Raquel Zambiasi, 21, cursa História. Estagiária na rede municipal de Lajeado, ela vê o desânimo no rosto dos colegas e afirma já ter repensado a profissão. “Eu continuo por gostar muito do que faço. Não sei se conseguiria exercer outra profissão. Mas vejo muitos estudantes chateados, sobretudo os que trabalham na rede estadual”, comenta.

Cursos voltados à formação de professores ganharam incentivos do governo federal nos últimos anos. Mesmo assim, procura continua em queda
Além da questão salarial, a falta de valorização do professor é uma das principais causas da desmotivação. “Os pais acreditam que o professor precisa fazer tudo, dar toda a educação, mas esse é um trabalho conjunto”, ressalta.

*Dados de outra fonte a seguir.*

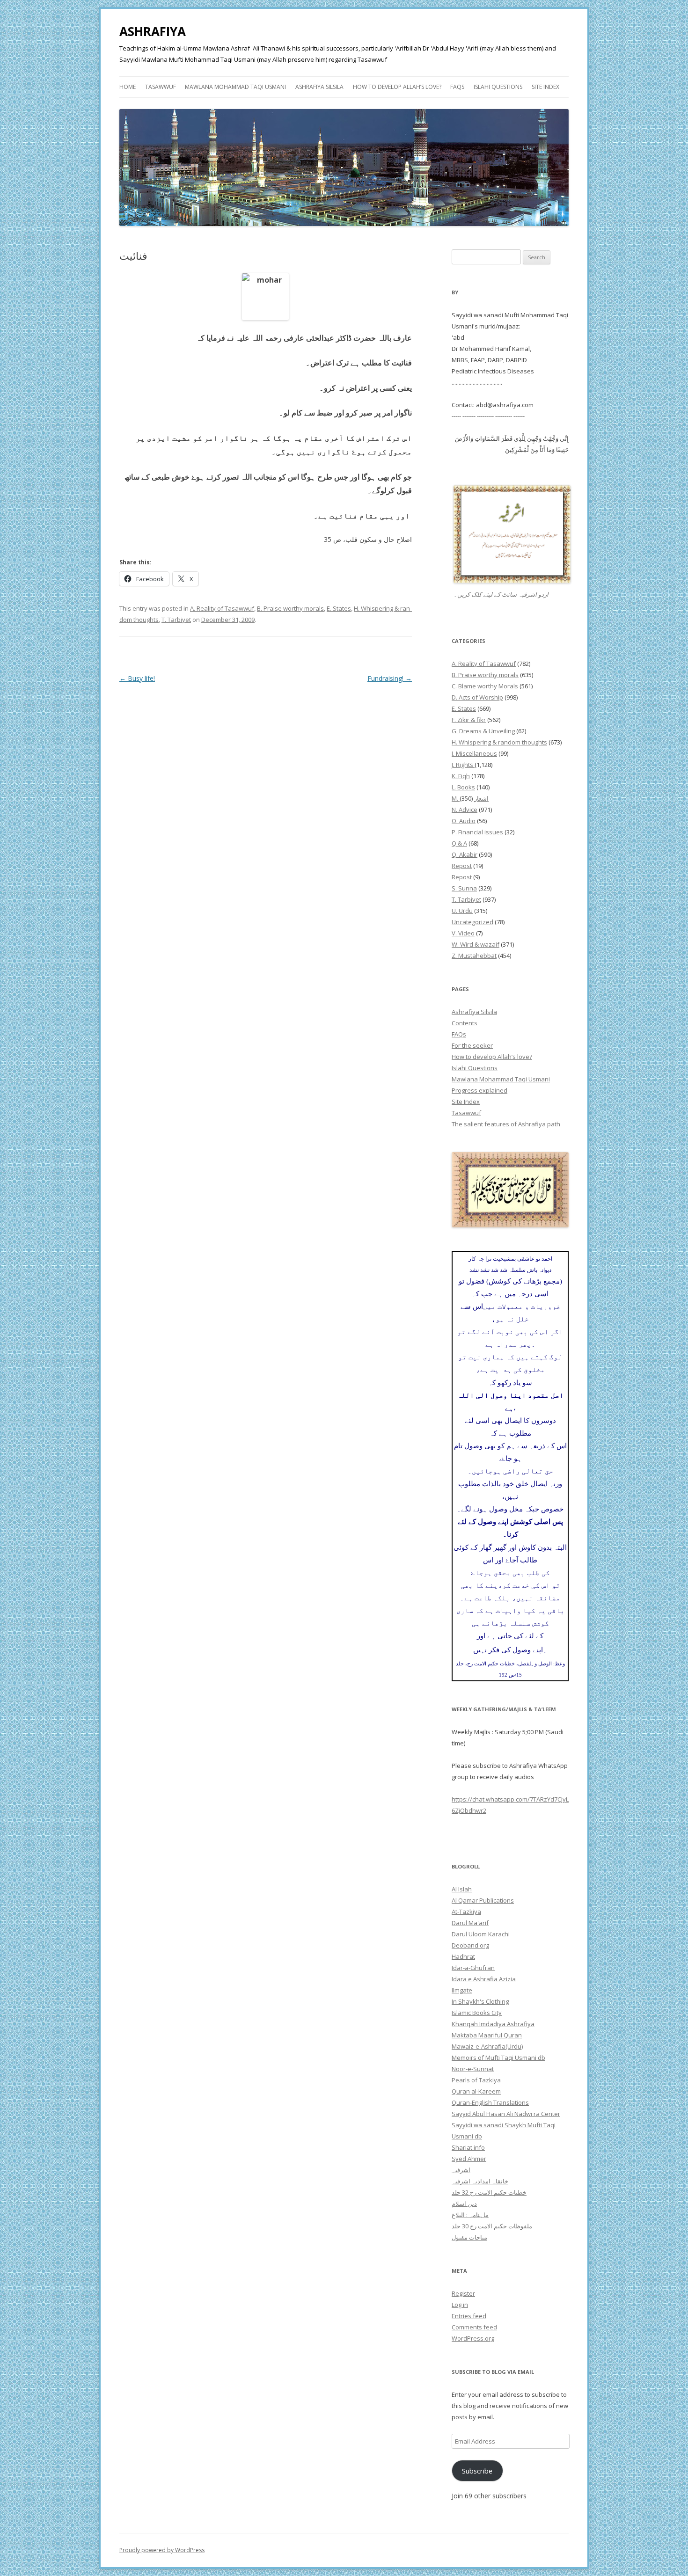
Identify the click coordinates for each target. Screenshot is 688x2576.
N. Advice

Natural de Taquari, Pâmela Vicari, 24, finaliza o curso de Letras. Ela é uma das últimas estudantes preparadas pela universidade para dar aulas de Espanhol. A especialização foi encerrada, no ano passado, devido à falta de alunos. Desde 2013, ninguém se interessou mais pelo estudo da língua.
“Eu e minhas colegas estamos fazendo cadeiras em regime especial, pois já não constam mais no currículo.” Para ela, a situação é desoladora. “Em outros períodos, quem era professor tinha grande prestígio, pelo saber, pelo conhecimento. Agora, muitos acabam mudando de área por não ver futuro na profissão.”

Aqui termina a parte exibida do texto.